#### What the exercise asks:
All lines below containing the string "agent" are to be copied.

#### Data supplied:
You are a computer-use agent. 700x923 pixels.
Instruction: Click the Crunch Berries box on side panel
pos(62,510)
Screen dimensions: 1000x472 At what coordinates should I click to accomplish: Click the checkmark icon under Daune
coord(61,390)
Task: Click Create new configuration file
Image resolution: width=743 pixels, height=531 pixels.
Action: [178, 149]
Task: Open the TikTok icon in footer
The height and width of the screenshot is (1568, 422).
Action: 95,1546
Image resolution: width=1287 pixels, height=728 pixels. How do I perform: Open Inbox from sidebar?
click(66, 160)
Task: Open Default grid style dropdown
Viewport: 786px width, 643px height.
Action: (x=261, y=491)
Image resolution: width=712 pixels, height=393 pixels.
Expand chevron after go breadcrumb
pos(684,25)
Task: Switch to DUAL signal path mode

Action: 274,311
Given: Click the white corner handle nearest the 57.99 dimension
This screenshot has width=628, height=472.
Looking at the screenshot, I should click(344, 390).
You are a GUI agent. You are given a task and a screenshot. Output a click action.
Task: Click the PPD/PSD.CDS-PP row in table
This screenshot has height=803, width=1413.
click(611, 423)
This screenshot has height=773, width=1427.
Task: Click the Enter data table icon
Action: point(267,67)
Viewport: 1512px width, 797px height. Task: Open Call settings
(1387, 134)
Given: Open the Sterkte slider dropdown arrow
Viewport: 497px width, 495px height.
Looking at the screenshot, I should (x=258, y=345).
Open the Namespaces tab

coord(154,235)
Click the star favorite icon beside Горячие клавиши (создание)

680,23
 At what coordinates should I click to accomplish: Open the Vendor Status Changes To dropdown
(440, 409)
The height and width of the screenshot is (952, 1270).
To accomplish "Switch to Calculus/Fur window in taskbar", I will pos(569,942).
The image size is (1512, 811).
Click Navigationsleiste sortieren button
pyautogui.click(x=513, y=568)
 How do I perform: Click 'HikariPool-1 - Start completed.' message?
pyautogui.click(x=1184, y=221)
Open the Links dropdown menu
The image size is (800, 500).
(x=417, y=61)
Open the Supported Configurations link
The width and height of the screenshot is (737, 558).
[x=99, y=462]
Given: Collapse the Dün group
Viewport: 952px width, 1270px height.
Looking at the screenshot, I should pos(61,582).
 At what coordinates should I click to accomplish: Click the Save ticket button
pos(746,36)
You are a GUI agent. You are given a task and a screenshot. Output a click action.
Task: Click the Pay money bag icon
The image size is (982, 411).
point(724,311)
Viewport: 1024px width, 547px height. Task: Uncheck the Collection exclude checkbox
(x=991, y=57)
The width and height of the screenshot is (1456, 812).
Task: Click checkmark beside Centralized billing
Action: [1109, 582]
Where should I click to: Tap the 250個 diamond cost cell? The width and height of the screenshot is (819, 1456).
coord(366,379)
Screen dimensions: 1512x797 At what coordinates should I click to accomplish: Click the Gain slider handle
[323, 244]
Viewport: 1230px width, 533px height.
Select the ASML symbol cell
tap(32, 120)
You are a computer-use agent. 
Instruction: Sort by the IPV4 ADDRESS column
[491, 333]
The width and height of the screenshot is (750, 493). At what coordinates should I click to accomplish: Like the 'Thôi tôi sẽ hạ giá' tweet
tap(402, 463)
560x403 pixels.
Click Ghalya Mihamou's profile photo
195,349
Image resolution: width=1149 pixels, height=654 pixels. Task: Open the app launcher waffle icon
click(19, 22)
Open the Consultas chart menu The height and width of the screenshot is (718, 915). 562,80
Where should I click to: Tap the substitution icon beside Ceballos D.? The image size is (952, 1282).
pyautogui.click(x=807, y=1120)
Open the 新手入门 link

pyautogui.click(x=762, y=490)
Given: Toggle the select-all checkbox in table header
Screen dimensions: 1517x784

#### Result:
You are a computer-use agent. 700x923 pixels.
You are a GUI agent. You are given a task and a screenshot. Output a click action.
You are a GUI agent. You are given a task and a screenshot. Output a click action.
You are a computer-use agent. 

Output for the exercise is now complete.